The river held profound spiritual significance. Local folklore abounds with tales of river deities and spirits, with rituals and ceremonies performed along its shores to appease and seek favor from these supernatural entities.

Trade flourished along the river's course, connecting inland communities with coastal trade routes. The Ovia River became a crucial conduit for commerce, facilitating the exchange of agricultural goods and crafts. The riverbanks bustled with markets and trading posts where ivory, spices, and exotic materials exchanged hands, attracting traders from distant regions.

=== Colonial influence (19th - 20th century) ===
The arrival of European colonial powers in the 19th century heralded significant changes along the Ovia River. The British, in particular, recognized its strategic importance and established settlements such as Benin City along its banks. This marked the beginning of a new era as colonial administrators imposed their governance structures on the region.

The river's significance in the colonial period extended beyond trade. It became a vital transportation route, with steamships navigating its waters. These steamships connected the inland communities to the coastal ports, facilitating the export of commodities like palm oil, rubber, and timber. The riverbanks evolved with the construction of ports, warehouses, and administrative centers.

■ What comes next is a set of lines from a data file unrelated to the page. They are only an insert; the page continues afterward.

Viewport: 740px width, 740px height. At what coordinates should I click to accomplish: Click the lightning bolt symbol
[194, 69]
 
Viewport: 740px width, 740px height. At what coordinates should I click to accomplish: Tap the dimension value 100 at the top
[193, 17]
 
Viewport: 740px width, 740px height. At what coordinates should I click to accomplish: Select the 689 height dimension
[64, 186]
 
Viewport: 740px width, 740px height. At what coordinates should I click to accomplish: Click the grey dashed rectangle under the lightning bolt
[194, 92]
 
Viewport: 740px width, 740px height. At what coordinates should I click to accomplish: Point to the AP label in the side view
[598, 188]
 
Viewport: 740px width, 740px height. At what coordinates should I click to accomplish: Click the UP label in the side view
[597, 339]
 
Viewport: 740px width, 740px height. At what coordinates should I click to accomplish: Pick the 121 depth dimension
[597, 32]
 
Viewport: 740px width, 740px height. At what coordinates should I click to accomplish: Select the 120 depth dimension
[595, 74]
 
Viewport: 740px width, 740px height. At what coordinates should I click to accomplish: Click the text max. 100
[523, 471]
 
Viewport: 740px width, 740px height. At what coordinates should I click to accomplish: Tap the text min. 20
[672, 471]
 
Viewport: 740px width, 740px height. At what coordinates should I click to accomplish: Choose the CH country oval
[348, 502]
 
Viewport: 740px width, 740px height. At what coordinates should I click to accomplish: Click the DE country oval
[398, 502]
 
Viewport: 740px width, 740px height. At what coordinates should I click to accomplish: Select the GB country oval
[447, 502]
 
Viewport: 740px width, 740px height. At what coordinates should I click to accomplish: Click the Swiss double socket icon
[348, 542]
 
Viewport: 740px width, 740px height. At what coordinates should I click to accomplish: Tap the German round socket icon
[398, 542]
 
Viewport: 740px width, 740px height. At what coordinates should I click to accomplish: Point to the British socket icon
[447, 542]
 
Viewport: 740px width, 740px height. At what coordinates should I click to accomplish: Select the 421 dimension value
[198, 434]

While the colonial presence brought infrastructure development, it also introduced challenges. Land disputes and resource exploitation became contentious issues as colonial powers exerted control. Indigenous communities struggled to retain their land and traditional ways of life.

=== Post-independence and modern era (20th century - present) ===
Nigeria's independence in 1960 marked a new chapter in the Ovia River's history. Irrigation schemes were established, enhancing agricultural productivity and providing livelihoods to farmers. The river's waters powered small-scale hydroelectric projects, contributing to the electrification of nearby communities.

However, the modern era has also brought environmental challenges. Rapid urbanization and industrialization have led to pollution of the river, impacting water quality and aquatic life. Conservation efforts, led by government agencies and local communities, aim to address these issues and protect the river's ecosystem.

In recent decades, the Ovia River has gained recognition as a site of ecological importance. Efforts to conserve its diverse flora and fauna have led to the establishment of protected areas and wildlife reserves along its course. Scientific research into the river's ecosystem continues, shedding light on its unique biodiversity and ecological significance.

== Environmental concerns ==
In recent years, the Ovia River has faced environmental challenges, including pollution from industrial and agricultural activities. Conservation efforts and initiatives to preserve the river's ecosystem are ongoing, with the aim of safeguarding its natural beauty and ecological significance.

In 2012, an auto-crash occurred at the Ovia River bridge involving lecturers of Igbinedion University, Okada, resulting in the unfortunate loss of four lives when a car plunged into the river.